Record set
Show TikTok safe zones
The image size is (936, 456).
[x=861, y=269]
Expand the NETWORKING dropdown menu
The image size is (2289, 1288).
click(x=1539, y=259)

Try it
Print the lines of the entries, exactly, from the one containing "The image size is (936, 456)." down to the final line, and leave out all the others.

Exercise output
The image size is (936, 456).
[x=861, y=269]
Expand the NETWORKING dropdown menu
The image size is (2289, 1288).
click(x=1539, y=259)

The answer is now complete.